━━━━━ TEXTO FUENTE

Veo que la gente se las ingenia de mil maneras para poder compartir el aislamiento de estos días, más allá de canciones y aplausos por la ventana. Claro que algunas, como jugar a paleta de balcón a balcón, deben ser un coñazo, por la de pelotas que se pierden.
Mis primos, que son gente letrada, han decidido escribir un relato entre todos, pasándose el testigo de un capítulo a otro. Eso podría haber sido un sindiós, por las posibles contradicciones, pero les está saliendo una historia divertidísima: el confinamiento del coronavirus visto por un perro: Rufoldos.
Menos mal que me rajé de participar, ya que son tan buenos los jodidos que mis aportaciones habrían chirriado más que el trompo de un guaperas hecho con un Porsche. Así que todo mi cómodo trabajo familiar consiste en leerme el cuento y disfrutar con él.
Sin embargo, de mis conversaciones telefónicas con unos y con otros, he hilvanado un especie de intrahistoria del relato, en la que saltan chispas entre quienes poseen perro y quienes no, entre quienes viven solos y quienes comparten vivienda con más familia, entre los disciplinados y aquellos otros amantes de saltarse las reglas a la torera.
O sea, que el trabajo colectivo del relato viene a ser como la realidad misma del confinamiento, que produce inevitables tensiones por lo desacostumbrado de la experiencia de enclaustramiento colectivo y forzoso.
Por eso tiene doble mérito la actividad de mis primos —aparte de lo divertido de la narración— y que radica en la necesidad de coordinar esfuerzos, por un lado, y de saber adaptarse a unas condiciones que nos vienen impuestas por otro. Es decir, todo un aprendizaje para aguantar lo que estamos viviendo.

━━━━━━━━━━
━━━━━ MATERIAL DE ESTUDIO

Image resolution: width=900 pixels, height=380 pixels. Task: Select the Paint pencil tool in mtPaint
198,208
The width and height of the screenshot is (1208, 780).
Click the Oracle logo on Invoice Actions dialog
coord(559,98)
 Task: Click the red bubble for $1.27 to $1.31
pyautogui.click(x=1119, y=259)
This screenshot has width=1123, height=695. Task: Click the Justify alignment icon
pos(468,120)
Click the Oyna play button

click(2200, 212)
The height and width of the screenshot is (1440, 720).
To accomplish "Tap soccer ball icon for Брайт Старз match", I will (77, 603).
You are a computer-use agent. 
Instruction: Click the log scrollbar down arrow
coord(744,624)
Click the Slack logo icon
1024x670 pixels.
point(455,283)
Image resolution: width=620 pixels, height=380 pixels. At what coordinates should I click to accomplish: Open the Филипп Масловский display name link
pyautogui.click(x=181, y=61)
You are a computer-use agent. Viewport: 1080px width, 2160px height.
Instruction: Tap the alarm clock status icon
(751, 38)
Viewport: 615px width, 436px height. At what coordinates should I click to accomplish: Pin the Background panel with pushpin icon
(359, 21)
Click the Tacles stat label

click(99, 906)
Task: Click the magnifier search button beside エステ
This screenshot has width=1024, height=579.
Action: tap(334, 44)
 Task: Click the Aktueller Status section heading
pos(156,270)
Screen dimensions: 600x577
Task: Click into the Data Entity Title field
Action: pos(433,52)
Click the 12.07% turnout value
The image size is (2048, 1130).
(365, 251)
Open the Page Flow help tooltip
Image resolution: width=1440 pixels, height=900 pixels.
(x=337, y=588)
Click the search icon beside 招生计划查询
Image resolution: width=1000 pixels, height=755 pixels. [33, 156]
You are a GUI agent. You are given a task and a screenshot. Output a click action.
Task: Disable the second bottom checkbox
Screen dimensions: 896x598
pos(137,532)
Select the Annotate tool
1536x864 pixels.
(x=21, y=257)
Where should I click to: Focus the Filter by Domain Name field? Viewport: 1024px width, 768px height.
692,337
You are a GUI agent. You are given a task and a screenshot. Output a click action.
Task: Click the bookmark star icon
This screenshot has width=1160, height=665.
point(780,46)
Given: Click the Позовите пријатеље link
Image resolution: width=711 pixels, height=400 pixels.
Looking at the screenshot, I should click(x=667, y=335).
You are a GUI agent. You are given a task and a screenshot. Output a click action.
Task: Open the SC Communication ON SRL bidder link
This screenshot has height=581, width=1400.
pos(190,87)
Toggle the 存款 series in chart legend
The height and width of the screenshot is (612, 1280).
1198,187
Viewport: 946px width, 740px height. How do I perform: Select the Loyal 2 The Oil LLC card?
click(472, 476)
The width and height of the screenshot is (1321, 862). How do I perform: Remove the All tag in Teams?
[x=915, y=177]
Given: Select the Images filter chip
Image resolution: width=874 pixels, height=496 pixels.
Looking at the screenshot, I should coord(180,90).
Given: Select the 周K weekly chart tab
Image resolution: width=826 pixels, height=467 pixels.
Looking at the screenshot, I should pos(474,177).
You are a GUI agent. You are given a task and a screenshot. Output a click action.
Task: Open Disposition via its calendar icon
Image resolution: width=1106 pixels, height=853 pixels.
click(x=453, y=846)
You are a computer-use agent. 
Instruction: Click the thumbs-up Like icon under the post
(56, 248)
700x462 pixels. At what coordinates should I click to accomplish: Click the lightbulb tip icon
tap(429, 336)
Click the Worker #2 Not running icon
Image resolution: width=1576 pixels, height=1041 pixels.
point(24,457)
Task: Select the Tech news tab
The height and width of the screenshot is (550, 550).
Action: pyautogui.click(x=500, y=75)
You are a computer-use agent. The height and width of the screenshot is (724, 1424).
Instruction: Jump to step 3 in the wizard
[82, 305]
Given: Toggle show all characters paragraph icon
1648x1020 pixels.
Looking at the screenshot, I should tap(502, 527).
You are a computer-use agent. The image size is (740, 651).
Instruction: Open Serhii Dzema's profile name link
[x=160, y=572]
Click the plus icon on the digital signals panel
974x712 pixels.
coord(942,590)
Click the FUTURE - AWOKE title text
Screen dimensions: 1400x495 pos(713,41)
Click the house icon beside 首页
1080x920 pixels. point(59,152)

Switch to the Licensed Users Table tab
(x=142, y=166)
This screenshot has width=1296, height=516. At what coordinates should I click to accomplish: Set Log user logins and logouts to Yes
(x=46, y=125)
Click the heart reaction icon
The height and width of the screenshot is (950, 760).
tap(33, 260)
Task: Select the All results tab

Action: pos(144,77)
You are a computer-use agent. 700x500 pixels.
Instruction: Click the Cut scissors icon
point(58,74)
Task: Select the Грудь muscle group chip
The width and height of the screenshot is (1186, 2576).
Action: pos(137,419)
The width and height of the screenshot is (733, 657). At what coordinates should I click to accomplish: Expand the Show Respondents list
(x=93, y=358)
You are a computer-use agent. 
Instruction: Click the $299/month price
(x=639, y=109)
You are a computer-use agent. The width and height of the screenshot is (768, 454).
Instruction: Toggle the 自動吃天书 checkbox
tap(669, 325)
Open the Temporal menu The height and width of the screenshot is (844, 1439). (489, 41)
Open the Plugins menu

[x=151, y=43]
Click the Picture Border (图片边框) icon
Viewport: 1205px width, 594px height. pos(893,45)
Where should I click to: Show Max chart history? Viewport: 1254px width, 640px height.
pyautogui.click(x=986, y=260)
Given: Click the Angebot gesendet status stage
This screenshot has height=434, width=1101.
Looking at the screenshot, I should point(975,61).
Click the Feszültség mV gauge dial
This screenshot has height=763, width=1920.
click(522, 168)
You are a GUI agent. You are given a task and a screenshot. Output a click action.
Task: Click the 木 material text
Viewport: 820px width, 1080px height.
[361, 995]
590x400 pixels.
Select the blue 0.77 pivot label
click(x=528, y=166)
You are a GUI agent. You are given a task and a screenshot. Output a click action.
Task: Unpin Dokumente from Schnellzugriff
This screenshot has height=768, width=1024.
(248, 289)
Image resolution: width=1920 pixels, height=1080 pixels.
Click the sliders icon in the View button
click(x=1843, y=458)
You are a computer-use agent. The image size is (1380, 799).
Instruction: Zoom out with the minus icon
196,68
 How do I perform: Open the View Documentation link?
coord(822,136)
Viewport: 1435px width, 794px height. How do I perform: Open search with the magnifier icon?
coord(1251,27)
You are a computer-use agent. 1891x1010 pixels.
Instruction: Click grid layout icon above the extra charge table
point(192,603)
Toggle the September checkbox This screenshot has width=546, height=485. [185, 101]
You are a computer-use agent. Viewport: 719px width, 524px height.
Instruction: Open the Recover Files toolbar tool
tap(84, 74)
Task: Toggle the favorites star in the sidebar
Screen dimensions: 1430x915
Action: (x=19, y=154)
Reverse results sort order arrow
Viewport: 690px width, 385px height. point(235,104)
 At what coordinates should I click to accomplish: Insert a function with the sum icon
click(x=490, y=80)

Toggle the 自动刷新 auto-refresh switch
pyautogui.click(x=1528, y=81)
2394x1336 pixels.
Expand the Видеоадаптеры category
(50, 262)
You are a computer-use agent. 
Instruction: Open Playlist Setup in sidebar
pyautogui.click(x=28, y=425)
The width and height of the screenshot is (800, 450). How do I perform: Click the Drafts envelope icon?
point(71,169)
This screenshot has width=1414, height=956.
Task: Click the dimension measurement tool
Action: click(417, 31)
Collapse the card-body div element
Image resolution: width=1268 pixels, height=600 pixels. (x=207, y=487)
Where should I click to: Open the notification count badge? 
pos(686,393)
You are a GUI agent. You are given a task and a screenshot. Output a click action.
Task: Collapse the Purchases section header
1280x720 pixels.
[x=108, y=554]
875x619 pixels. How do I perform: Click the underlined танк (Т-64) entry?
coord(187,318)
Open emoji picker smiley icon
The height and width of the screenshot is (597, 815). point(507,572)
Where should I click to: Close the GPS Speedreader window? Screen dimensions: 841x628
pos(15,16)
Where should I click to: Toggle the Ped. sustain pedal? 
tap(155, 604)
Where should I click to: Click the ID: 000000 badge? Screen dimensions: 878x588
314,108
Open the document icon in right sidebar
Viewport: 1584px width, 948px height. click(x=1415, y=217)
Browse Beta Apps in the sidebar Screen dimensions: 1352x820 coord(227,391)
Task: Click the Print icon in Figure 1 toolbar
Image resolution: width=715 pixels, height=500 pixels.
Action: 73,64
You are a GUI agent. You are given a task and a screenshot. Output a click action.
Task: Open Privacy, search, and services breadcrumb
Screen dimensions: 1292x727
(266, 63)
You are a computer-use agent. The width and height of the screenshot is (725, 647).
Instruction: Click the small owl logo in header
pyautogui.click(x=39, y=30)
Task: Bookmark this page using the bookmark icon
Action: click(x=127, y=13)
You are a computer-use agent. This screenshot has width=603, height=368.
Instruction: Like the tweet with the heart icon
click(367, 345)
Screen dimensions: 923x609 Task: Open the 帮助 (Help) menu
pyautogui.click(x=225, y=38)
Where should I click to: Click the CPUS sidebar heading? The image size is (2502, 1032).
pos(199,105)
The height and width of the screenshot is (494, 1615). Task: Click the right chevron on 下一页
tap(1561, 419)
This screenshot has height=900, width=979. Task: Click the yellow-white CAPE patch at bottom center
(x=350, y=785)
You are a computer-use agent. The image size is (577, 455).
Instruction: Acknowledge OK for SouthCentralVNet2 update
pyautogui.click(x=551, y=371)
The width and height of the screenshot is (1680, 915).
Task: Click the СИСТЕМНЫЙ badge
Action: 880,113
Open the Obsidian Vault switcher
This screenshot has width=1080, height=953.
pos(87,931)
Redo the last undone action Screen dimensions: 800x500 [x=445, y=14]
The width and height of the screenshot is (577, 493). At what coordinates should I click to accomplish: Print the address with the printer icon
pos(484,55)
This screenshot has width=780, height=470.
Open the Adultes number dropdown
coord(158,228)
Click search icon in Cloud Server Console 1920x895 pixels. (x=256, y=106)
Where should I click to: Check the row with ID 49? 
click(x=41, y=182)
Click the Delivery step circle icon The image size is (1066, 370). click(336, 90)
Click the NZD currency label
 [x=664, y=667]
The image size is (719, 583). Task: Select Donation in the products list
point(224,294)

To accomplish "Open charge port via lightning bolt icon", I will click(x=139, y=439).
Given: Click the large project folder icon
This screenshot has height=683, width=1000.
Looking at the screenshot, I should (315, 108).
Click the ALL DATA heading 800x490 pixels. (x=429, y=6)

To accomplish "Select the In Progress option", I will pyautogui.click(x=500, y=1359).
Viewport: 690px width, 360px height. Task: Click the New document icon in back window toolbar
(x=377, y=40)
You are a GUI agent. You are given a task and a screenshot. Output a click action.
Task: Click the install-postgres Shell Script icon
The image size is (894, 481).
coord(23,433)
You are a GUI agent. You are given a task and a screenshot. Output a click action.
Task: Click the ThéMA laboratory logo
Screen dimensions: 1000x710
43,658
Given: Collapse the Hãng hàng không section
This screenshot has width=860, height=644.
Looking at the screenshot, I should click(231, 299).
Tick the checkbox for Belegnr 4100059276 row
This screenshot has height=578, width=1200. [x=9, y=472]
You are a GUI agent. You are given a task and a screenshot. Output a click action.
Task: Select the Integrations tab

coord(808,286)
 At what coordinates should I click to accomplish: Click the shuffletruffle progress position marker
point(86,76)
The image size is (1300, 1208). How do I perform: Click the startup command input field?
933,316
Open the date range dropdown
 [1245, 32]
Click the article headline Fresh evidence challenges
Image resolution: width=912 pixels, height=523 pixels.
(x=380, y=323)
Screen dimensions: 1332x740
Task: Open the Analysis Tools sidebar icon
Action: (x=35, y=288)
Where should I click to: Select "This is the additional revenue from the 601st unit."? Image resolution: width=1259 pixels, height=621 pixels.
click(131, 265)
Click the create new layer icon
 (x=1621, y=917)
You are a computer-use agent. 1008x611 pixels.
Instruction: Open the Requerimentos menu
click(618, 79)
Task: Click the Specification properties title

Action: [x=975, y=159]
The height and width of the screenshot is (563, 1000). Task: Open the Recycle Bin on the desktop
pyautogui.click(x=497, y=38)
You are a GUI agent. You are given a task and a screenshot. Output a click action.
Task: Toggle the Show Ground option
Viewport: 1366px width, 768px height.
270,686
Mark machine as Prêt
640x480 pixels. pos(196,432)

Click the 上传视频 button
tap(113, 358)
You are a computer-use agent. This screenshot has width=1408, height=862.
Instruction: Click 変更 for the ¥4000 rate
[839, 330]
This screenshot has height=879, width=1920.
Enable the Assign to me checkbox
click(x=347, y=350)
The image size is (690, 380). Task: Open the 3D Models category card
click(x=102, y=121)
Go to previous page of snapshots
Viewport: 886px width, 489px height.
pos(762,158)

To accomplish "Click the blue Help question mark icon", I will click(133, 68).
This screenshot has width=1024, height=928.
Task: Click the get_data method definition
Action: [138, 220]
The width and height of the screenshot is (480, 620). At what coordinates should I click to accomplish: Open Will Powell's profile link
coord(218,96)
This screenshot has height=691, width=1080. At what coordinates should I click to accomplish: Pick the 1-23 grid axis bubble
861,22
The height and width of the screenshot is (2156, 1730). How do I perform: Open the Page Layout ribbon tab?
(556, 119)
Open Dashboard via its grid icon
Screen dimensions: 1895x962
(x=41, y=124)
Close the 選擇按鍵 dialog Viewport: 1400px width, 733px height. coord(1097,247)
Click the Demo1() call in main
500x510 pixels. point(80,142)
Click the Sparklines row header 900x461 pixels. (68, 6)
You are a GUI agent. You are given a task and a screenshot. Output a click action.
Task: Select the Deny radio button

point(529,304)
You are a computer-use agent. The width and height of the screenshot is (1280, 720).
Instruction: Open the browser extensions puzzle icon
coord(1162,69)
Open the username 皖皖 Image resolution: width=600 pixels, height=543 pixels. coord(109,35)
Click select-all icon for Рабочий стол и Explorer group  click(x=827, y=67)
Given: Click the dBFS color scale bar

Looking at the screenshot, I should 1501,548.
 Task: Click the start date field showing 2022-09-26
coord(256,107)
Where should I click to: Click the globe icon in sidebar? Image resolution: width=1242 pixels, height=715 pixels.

━━━━━━━━━━

Reproduce el fragmento del texto sobre el relato del confinamiento que empieza en las palabras "Mis primos, que" y termina después de "disfrutar con él.", rebautizando "Rufoldos" como "Canelo".

Mis primos, que son gente letrada, han decidido escribir un relato entre todos, pasándose el testigo de un capítulo a otro. Eso podría haber sido un sindiós, por las posibles contradicciones, pero les está saliendo una historia divertidísima: el confinamiento del coronavirus visto por un perro: Canelo.
Menos mal que me rajé de participar, ya que son tan buenos los jodidos que mis aportaciones habrían chirriado más que el trompo de un guaperas hecho con un Porsche. Así que todo mi cómodo trabajo familiar consiste en leerme el cuento y disfrutar con él.